::: Quoted text

Compilation album by Warsaw (Joy Division)
- Released: 1980
- Recorded: 1977; 1978; 1980
- Genre: Punk rock
- Label: MPG
- Producer: Bob Auger; John Anderson; Joy Division;

Joy Division compilations chronology
|  | Warsaw (1980) | Still (1981) |

= Warsaw (album) =

Warsaw was the planned debut album by the English post-punk band Joy Division, while they were briefly associated with RCA Records. Recorded in May 1978, it comprised eleven tracks now known collectively as the "RCA Sessions". However, the band were disappointed with the label's post-production work and the deal fell through, the album being scrapped.

::::::

= What is asked =
1 > Return the part of the Warsaw album text that runs from "- Released: 1980" down to "album being scrapped.", copied word for word.
2 > Supply the next part of the Warsaw album text, picking up after its final sentence.

::: Recorded data

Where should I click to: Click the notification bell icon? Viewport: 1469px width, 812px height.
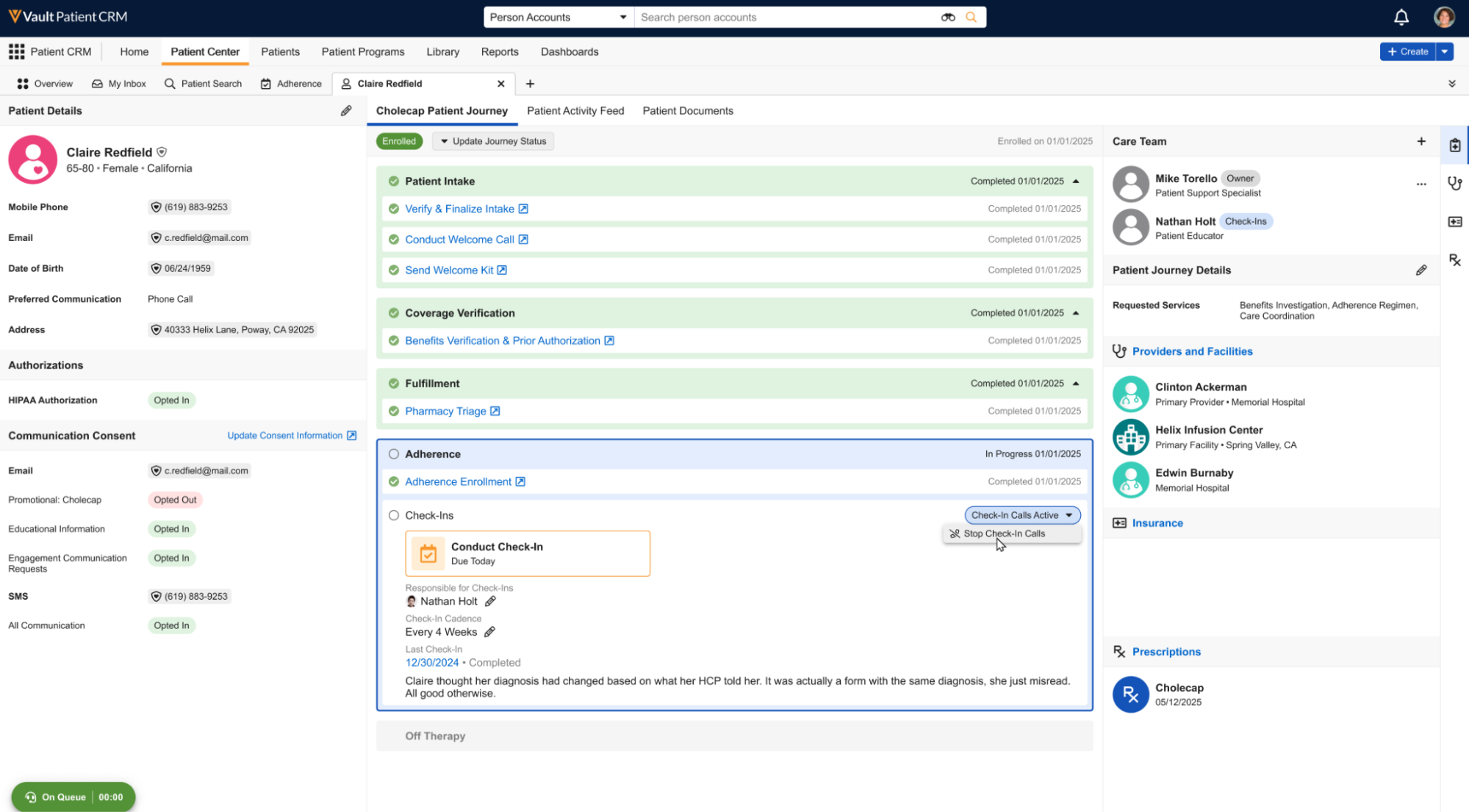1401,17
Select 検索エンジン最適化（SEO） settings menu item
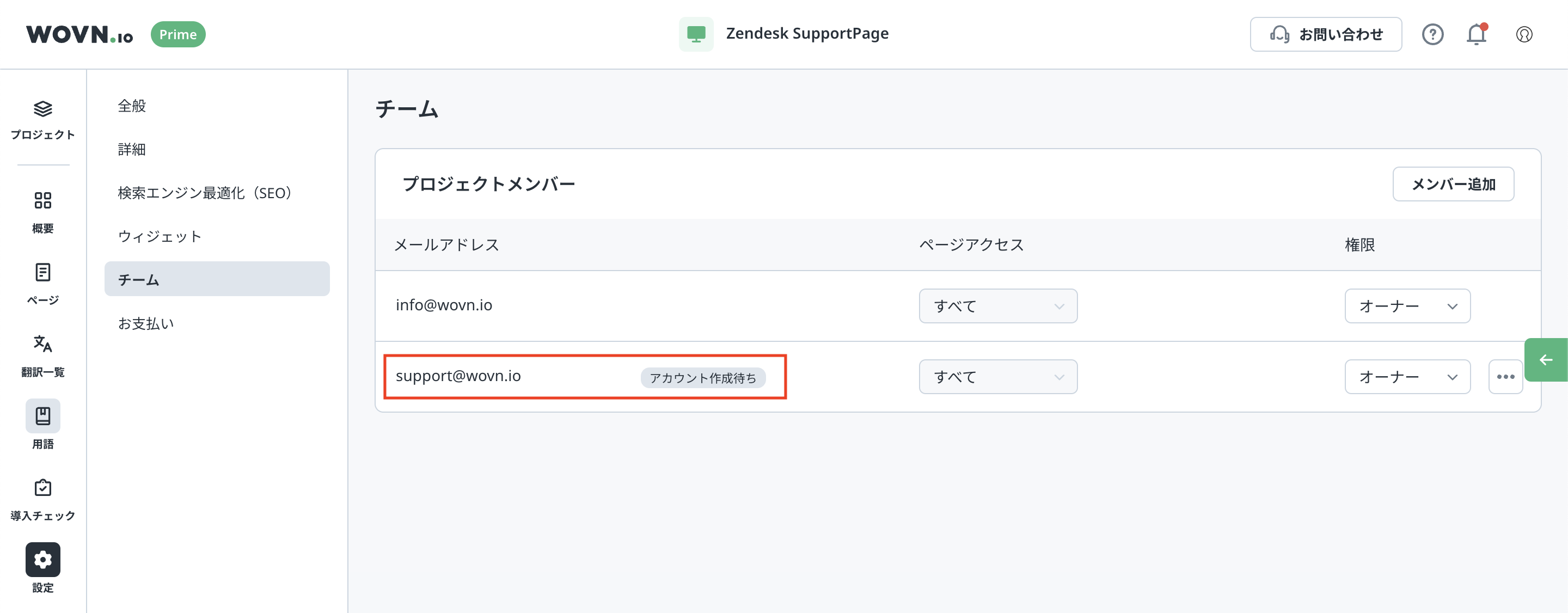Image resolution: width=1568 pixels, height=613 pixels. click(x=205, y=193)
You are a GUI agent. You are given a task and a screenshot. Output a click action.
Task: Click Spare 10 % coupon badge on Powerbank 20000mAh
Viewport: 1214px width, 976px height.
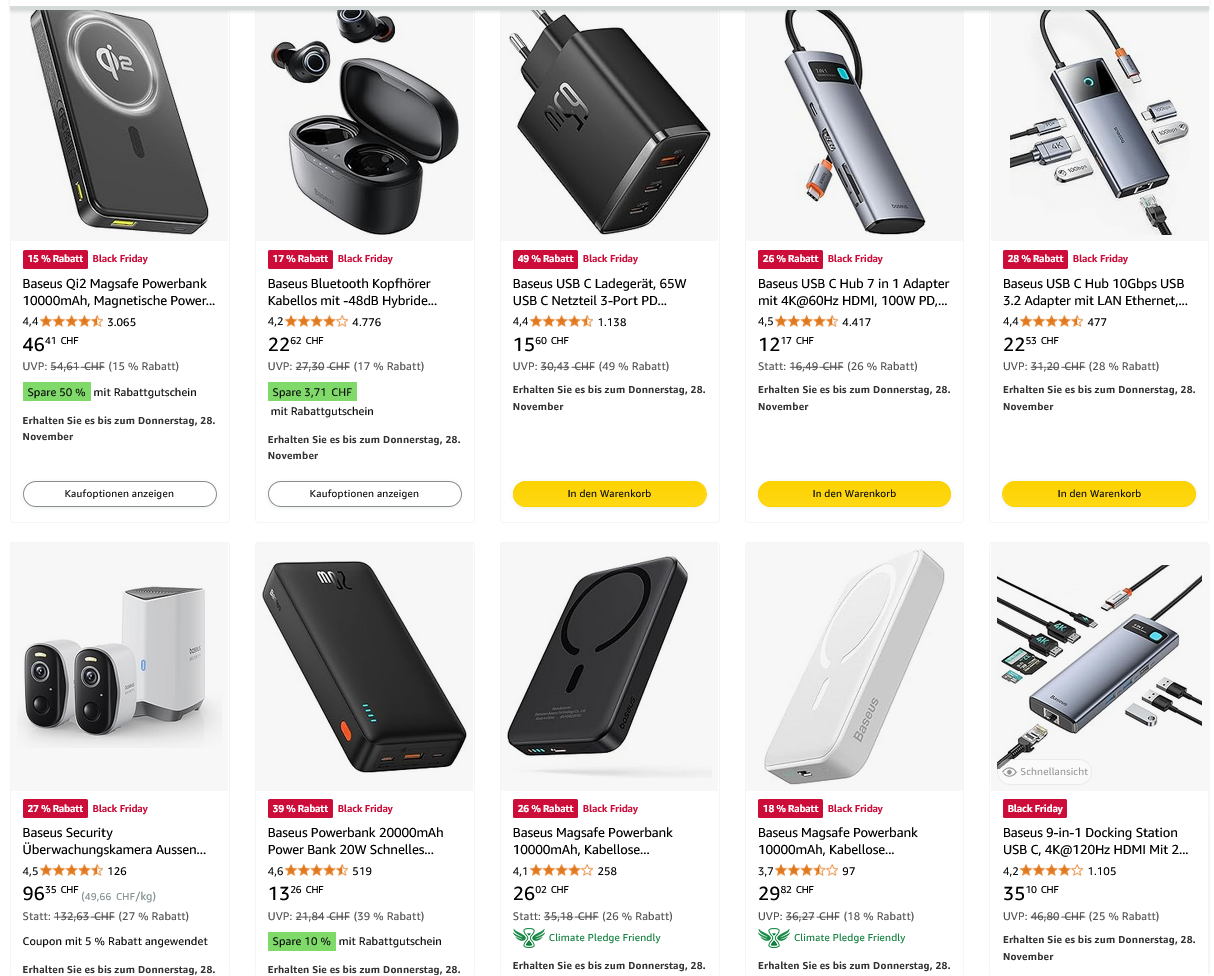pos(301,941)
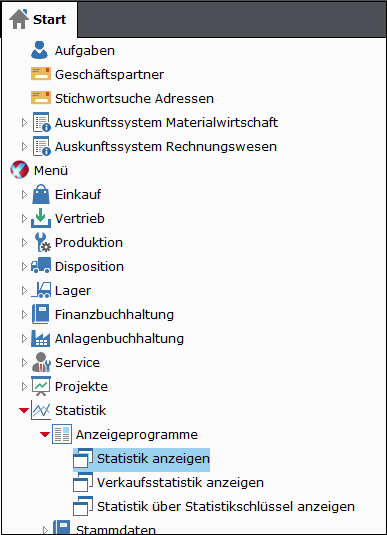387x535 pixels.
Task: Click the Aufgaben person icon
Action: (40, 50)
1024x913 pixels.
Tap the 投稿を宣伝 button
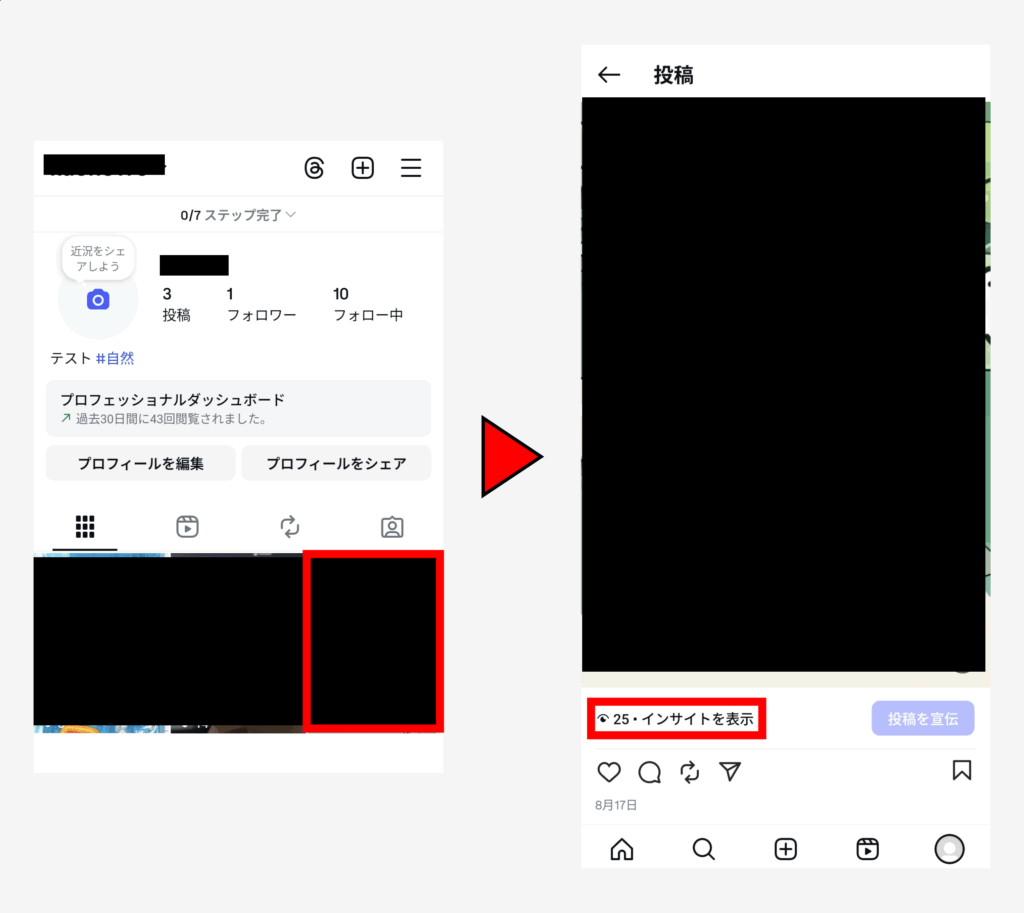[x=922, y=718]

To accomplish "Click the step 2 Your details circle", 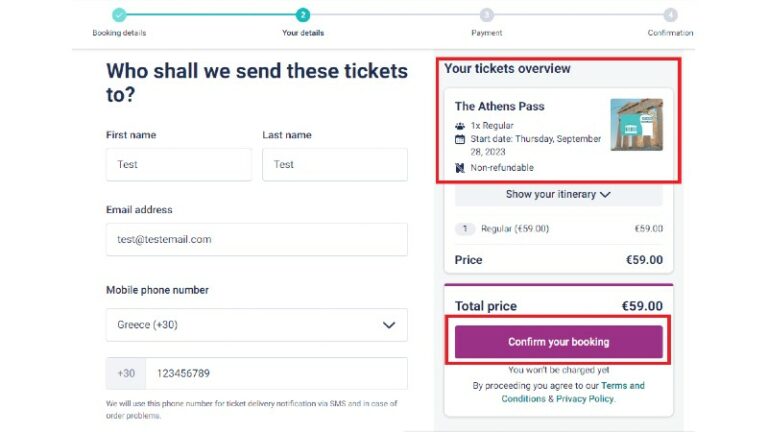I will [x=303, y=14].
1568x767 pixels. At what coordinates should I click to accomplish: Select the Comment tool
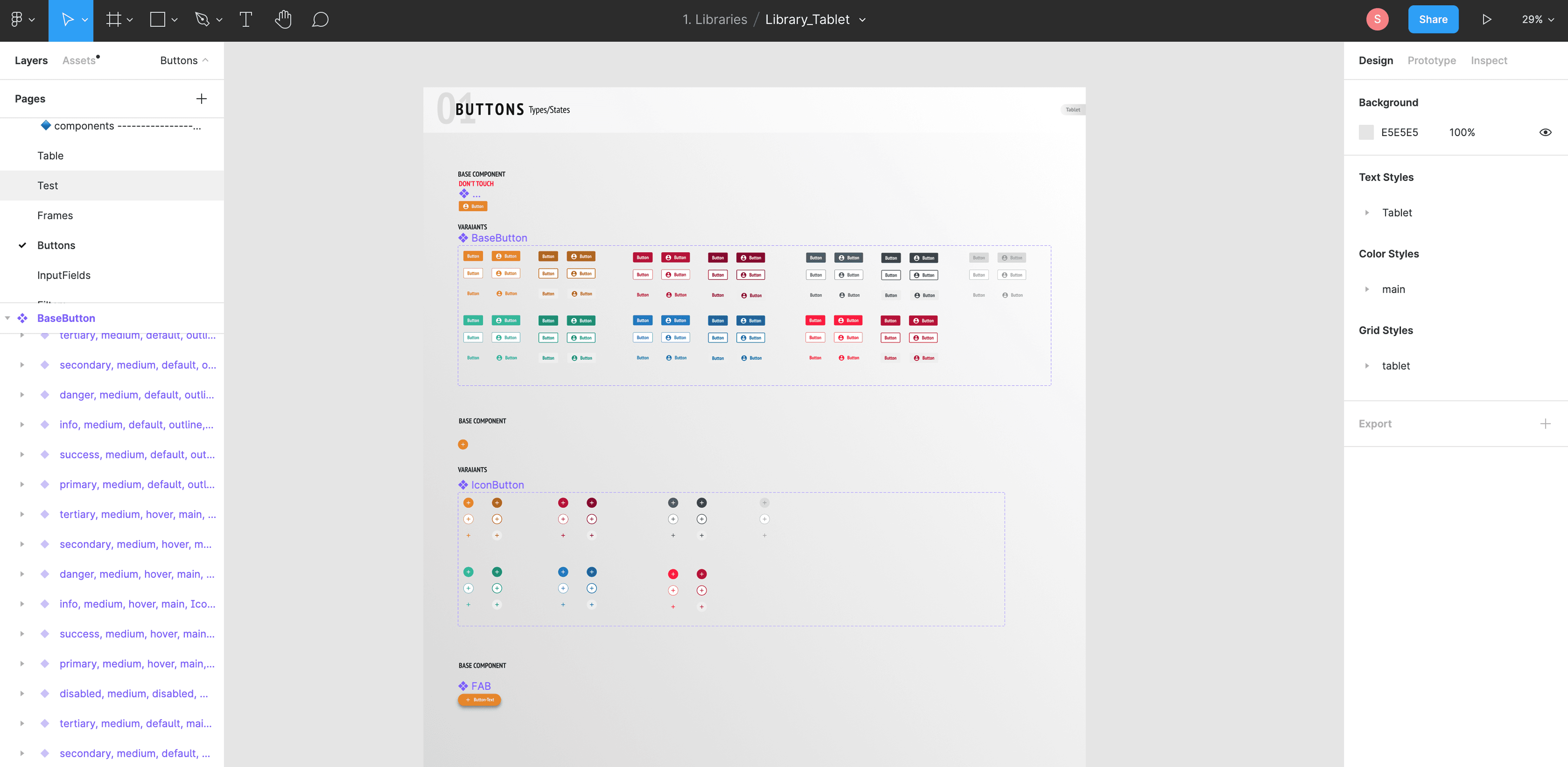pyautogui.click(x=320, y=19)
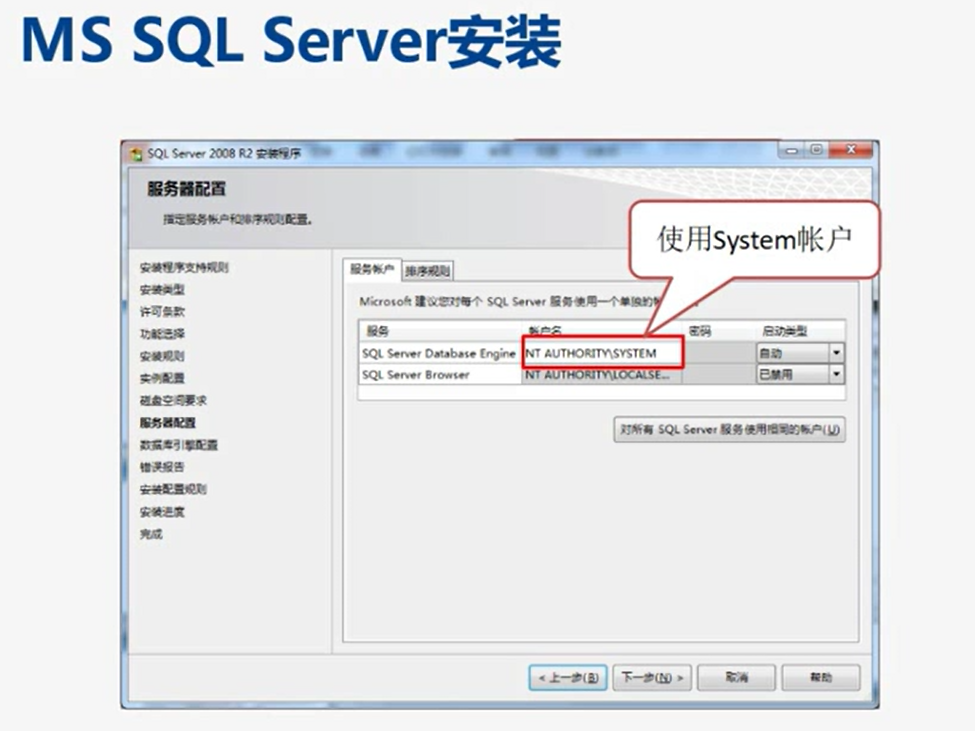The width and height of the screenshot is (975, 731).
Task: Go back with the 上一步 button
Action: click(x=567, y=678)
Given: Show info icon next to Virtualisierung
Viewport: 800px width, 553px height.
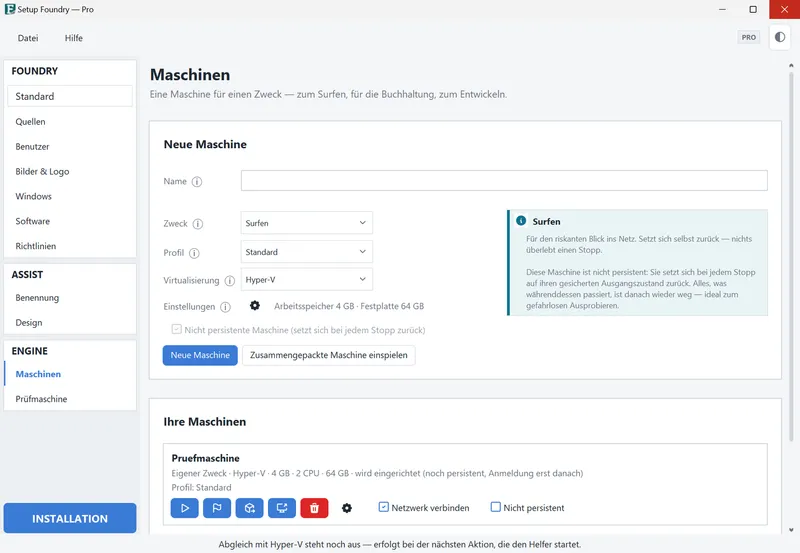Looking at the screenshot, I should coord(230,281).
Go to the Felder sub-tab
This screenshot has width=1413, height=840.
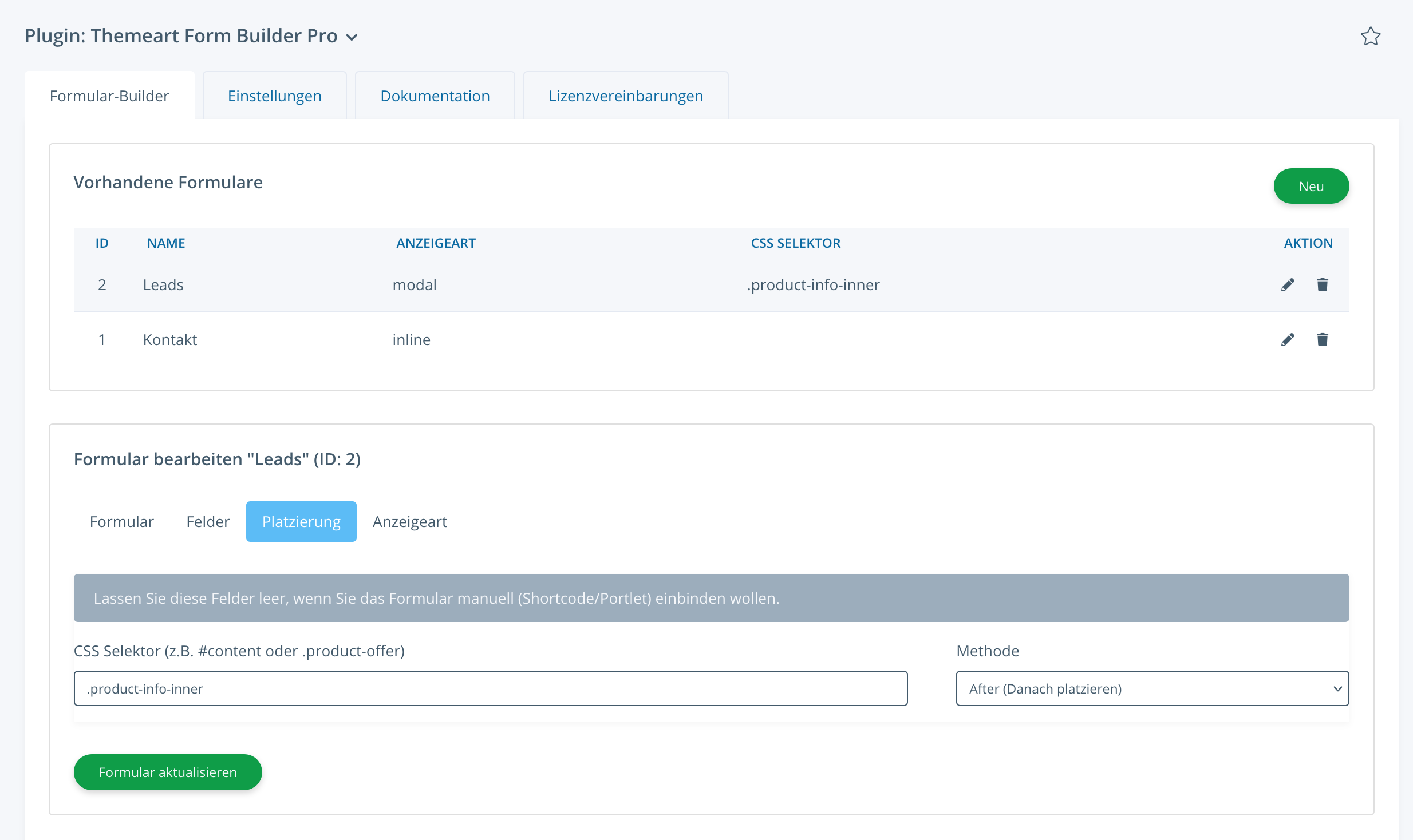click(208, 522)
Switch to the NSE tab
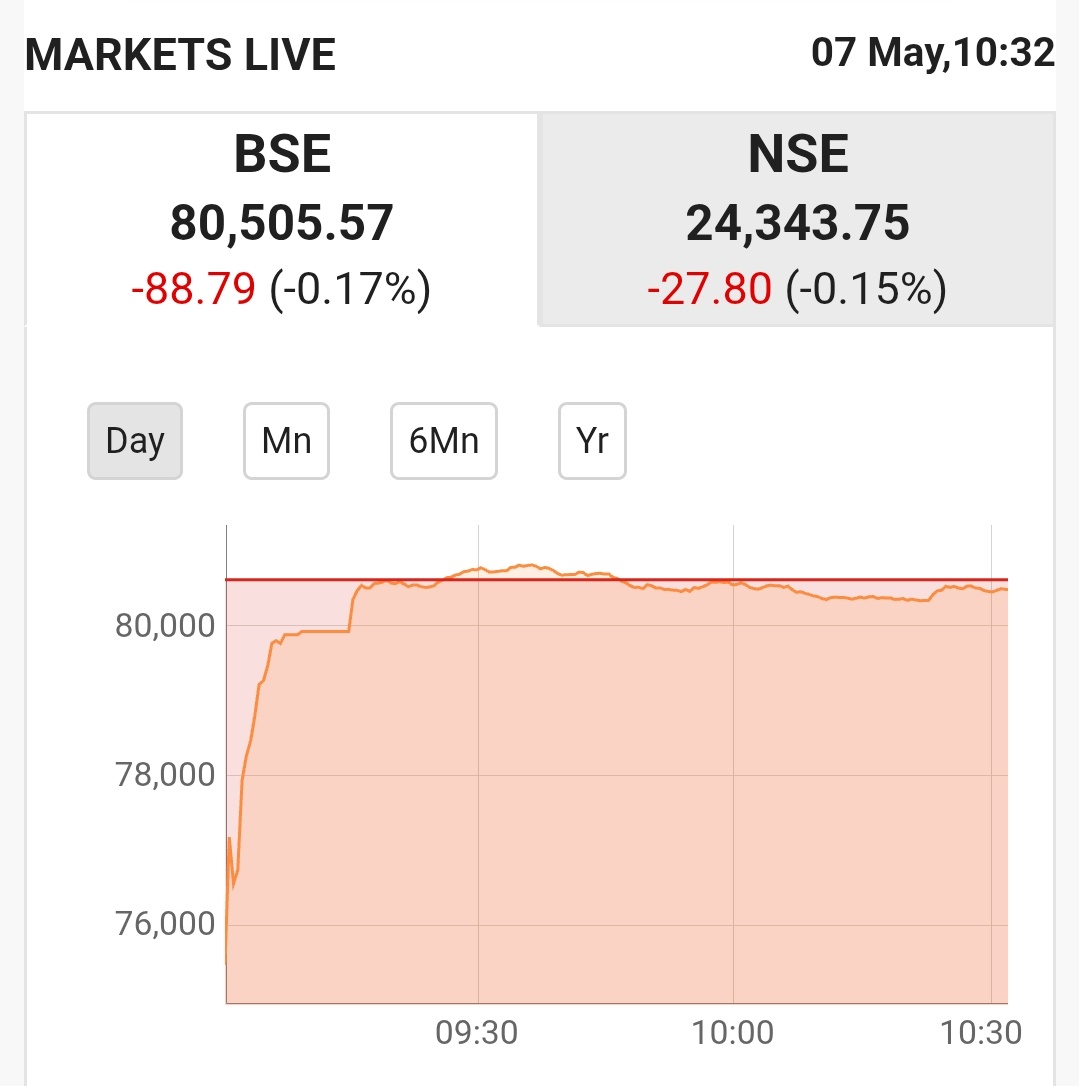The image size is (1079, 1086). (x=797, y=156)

::::::

= Answers to the exercise =
1 >
- Released: 1980
- Recorded: 1977; 1978; 1980
- Genre: Punk rock
- Label: MPG
- Producer: Bob Auger; John Anderson; Joy Division;

Joy Division compilations chronology
|  | Warsaw (1980) | Still (1981) |

= Warsaw (album) =

Warsaw was the planned debut album by the English post-punk band Joy Division, while they were briefly associated with RCA Records. Recorded in May 1978, it comprised eleven tracks now known collectively as the "RCA Sessions". However, the band were disappointed with the label's post-production work and the deal fell through, the album being scrapped.

2 >
Four of the songs recorded during the RCA sessions had previously been recorded at the end of 1977, and it was these older recordings that the band would release the following month as their debut An Ideal for Living EP.

The RCA sessions circulated on bootleg releases for years, generally bearing the Warsaw title. They appear alongside "As You Said" from the 1980 "Komakino" single, as well as the band's first recorded music, the five "Warsaw Demo" tracks from 1977, which are noted on the sleeve as "bonus tracks".

Professional ratings
Review scores
| Source | Rating |
| AllMusic |  |

==Track listing==
All tracks written by Warsaw/Joy Division.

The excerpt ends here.